Then my daughter was born.
As we awaited her arrival, my husband and I considered many possibilities when it came to a last name for our daughter. We had a name agreement that involved me naming all girls and him naming all boys, so the choice was mine, but I wanted us both to be happy with that choice. A part of me does think that patrilineage is a patently stupid custom. Even if it were not for the sexism inherent in such a practice, it seems like a mighty uncertain way to track a family tree. When a baby is born, everyone knows who gave birth to it - paternity is often not so cut and dried. Still, it is not as if some of the reason for giving children their fathers’ names was not due to that very concern - to protect a child’s claim on a man and what he could provide for the child. And it was not like I wasn’t well aware that such issues could still hold relevance in my child’s life at some point in the future, so I was not entirely sure that I wanted to turn my back on that little evolutionary nudge.
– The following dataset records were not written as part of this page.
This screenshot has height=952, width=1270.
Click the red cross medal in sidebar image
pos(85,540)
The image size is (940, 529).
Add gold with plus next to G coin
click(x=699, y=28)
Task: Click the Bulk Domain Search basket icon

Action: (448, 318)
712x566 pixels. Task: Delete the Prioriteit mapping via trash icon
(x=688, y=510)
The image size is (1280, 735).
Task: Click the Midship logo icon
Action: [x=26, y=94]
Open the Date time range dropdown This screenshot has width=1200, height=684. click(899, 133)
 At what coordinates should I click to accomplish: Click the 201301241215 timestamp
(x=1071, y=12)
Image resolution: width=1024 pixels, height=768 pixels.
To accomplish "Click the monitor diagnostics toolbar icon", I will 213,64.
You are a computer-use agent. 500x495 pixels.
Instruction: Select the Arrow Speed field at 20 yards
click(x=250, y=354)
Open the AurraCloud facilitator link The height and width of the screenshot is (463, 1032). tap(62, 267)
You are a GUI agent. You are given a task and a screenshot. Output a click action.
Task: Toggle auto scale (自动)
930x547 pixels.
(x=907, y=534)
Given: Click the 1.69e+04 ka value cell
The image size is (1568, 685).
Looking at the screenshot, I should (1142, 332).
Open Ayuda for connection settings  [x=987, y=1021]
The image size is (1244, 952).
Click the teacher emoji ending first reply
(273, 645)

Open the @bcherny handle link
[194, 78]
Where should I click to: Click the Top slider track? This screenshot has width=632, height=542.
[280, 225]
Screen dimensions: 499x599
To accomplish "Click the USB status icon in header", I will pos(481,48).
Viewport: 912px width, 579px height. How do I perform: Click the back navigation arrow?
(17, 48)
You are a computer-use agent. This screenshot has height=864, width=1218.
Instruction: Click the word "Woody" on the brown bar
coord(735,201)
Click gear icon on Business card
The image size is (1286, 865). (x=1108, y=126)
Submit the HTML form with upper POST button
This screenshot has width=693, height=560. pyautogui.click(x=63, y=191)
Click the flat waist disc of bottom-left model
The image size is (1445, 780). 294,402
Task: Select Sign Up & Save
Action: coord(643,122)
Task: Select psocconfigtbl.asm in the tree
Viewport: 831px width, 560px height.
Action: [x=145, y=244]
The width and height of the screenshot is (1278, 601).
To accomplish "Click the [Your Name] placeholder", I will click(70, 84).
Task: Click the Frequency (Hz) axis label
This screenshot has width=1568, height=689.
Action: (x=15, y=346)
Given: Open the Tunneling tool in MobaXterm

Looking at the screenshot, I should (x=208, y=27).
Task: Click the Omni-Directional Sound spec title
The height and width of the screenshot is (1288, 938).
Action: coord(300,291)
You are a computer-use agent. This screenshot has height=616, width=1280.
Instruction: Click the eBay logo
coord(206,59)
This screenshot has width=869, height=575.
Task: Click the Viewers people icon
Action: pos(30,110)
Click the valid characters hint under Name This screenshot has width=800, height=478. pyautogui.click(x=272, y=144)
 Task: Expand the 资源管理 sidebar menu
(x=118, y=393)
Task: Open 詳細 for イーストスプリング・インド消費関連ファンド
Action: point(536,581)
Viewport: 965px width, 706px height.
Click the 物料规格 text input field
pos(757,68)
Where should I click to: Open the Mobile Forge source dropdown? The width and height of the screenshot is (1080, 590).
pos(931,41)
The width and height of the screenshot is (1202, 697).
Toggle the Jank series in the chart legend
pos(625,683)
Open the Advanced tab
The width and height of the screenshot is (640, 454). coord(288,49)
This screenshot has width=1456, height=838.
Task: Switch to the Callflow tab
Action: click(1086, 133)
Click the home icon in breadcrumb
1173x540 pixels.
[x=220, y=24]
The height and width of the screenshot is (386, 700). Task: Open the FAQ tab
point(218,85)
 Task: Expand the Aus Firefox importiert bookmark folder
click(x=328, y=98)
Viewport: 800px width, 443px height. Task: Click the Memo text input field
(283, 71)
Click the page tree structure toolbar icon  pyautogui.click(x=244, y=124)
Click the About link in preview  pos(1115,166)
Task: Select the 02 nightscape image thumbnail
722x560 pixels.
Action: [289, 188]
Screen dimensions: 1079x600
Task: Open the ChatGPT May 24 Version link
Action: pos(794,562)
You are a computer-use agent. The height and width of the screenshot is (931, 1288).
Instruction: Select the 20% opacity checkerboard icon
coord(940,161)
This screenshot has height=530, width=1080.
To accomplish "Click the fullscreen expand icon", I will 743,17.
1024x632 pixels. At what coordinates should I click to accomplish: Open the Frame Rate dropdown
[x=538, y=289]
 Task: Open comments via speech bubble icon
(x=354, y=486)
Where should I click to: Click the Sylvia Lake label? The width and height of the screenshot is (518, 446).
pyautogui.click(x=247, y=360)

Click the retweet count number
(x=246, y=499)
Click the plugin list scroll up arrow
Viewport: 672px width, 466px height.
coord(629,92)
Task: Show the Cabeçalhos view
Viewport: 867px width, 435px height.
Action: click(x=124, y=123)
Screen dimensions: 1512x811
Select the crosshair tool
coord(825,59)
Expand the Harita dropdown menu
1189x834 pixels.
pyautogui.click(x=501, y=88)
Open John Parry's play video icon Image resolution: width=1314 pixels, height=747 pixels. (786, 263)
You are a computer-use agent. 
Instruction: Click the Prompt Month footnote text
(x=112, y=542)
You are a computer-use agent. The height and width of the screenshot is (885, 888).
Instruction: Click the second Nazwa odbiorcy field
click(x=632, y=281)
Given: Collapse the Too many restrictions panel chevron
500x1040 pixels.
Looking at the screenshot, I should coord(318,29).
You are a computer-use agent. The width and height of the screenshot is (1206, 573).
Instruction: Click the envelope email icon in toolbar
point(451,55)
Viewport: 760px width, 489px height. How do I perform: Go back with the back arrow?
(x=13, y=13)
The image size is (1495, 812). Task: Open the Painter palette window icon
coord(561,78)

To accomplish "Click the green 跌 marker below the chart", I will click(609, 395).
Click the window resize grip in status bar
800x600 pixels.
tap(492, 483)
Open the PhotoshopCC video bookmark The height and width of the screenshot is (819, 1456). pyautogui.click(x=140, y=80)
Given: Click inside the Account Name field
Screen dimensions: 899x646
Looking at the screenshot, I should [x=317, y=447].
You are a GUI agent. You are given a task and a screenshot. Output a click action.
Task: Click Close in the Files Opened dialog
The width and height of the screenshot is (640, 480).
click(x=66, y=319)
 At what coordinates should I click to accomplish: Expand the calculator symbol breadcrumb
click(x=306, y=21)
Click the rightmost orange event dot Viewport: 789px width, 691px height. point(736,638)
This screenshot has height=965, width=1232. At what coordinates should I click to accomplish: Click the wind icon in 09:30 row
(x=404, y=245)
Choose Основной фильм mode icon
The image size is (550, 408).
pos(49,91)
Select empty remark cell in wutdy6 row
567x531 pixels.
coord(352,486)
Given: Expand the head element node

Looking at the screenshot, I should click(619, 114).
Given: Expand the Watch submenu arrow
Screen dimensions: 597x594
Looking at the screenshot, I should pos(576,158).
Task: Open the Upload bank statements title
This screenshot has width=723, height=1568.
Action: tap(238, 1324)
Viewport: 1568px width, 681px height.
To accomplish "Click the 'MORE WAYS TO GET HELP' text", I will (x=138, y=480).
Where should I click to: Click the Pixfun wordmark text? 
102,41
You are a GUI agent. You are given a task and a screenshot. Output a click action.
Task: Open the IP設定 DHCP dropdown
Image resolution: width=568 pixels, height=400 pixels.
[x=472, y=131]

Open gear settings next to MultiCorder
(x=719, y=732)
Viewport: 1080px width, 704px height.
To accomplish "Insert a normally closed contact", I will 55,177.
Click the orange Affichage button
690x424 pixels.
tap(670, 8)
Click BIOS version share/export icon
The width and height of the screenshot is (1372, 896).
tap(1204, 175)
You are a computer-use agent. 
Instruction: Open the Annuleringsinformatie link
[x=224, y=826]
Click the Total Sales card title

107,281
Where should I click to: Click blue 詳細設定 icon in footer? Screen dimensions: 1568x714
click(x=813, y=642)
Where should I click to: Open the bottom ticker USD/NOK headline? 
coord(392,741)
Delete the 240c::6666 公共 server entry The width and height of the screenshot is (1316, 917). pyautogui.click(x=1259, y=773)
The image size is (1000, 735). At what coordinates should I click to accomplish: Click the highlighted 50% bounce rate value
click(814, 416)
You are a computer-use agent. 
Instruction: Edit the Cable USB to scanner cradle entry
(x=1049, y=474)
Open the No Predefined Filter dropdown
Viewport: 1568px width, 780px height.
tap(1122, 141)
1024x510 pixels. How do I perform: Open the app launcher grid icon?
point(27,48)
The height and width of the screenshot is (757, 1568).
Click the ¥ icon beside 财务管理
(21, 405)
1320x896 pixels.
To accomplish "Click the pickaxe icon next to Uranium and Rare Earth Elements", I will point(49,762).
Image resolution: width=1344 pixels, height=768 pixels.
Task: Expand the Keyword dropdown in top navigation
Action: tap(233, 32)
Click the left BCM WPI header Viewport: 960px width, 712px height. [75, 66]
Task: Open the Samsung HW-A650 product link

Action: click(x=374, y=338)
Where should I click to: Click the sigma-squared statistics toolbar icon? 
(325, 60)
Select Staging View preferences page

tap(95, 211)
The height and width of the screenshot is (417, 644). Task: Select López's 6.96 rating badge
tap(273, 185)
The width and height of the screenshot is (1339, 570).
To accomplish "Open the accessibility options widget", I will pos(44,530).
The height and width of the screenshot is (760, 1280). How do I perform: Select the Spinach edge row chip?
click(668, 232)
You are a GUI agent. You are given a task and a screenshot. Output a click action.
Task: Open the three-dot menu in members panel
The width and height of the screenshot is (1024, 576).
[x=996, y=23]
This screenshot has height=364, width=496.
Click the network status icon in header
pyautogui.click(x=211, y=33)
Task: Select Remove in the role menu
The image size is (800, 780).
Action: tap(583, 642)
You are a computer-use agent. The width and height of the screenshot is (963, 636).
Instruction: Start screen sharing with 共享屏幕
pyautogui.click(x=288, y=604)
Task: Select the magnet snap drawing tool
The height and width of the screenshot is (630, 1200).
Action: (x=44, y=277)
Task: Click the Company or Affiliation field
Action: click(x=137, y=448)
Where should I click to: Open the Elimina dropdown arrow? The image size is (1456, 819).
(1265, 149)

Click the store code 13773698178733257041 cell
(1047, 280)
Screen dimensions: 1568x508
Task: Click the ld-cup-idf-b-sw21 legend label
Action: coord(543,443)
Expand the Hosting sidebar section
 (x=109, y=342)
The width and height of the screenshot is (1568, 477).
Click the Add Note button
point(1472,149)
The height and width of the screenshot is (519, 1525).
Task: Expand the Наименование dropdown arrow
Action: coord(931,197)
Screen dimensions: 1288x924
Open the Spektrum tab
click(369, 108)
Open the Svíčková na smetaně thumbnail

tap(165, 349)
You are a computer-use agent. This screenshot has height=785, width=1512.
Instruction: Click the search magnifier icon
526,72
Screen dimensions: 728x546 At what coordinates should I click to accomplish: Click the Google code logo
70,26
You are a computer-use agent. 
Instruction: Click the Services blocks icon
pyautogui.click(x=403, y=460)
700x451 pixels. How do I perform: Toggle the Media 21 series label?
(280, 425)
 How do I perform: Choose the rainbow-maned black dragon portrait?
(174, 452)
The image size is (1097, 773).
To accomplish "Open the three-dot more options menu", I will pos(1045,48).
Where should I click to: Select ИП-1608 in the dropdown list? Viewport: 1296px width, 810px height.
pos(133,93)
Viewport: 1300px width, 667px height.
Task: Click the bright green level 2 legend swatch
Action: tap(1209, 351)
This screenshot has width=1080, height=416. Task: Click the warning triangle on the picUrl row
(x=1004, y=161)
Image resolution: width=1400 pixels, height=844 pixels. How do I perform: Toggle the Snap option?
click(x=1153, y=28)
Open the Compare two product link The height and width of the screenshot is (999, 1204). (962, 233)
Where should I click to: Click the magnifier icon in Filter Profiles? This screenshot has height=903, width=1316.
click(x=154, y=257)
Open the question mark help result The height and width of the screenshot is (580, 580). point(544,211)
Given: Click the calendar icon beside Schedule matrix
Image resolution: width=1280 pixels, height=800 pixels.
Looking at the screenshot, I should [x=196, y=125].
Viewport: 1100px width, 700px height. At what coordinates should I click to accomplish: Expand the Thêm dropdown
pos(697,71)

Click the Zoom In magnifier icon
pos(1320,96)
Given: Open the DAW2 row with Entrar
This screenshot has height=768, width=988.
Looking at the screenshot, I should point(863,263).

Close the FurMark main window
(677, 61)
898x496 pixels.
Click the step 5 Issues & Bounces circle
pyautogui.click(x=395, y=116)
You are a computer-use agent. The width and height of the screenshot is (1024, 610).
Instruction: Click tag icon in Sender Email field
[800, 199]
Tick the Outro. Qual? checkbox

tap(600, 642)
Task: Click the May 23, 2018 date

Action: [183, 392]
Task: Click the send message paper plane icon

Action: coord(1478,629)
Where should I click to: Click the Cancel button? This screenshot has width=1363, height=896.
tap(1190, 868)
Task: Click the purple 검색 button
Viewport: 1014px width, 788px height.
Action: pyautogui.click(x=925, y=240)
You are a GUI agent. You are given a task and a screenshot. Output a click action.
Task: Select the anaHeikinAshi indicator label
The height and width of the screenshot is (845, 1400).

I wasn’t sure that I didn’t want to, either, though. My husband and I definitely considered the option of a hyphenated last name, both of our names, but the hyphenated last name option really only makes sense until you start thinking about when the hyphenated child has children. If little Boone-Thomas wants to reproduce with Mussey-Hitt someday…well, what about their children? It gets crazy pretty fast. There are plenty of other options to consider and we considered many of them, but, in the end, I just gave her my husband’s last name. It seemed like the easiest thing at the time and I had a lot of other things with which to occupy my mental energy.
As time went by, however, I was aware that the choice I had made did not always sit well with me. I expected and did not mind when my child’s friends called me Mrs. Thomas, and was pleasantly surprised when the staff at her school never did so, but I did mind some things. I minded very much that my daughter’s pediatrician’s office wanted to put her father’s name in the charts as the responsible party even though her health insurance was and always had been carried through my job. I minded as my child got older and started asking why I did not give her my last name instead.
At some point, when looking for good feminist media for my young daughter, I came across New Moon Magazine and noticed that the parents who had founded it had given one of their daughters her father’s last name and one of them her mother’s last name. I liked that. Before long, a family with two children joined our Quaker Meeting. One child had her mother’s last name and one child had his father’s last name. I was sold. I gave birth to my second daughter in 2004 and gave her my last name. I probably would have chickened out of my plan if she had been a boy because my husband had a venerable old family name chosen in case of a boy-baby and it seemed a little sad to me not to be able to give him the whole name. We had a girl, though, a wonderful girl. Her birth and naming made our system seem fair to me: one child with his name and one with mine.
Not everyone felt that way. My older daughter was not entirely thrilled at not having the same name as her sister, although she wanted to change her name, not the other way around; she’s a fan of matrilineage, it seems. My mother, not generally an old-fashioned type, was appalled. She thought it was just wrong for the sisters to have different last names which seemed a little odd to me because I always had a different last name from my siblings with whom I grew up – my father’s name. My siblings were the children of my mom and my step dad and had his name. Quite a few people mentioned this angle…that people would think they were “half sisters”. As a “half sister” myself, I have always found the label ugly and thought little of people’s need to make distinctions. Our daughters were our daughters. The fact that they are “whole sisters” confers only the status of being more likely organ donors for each other if they ever, God forbid, need a transplant of any kind.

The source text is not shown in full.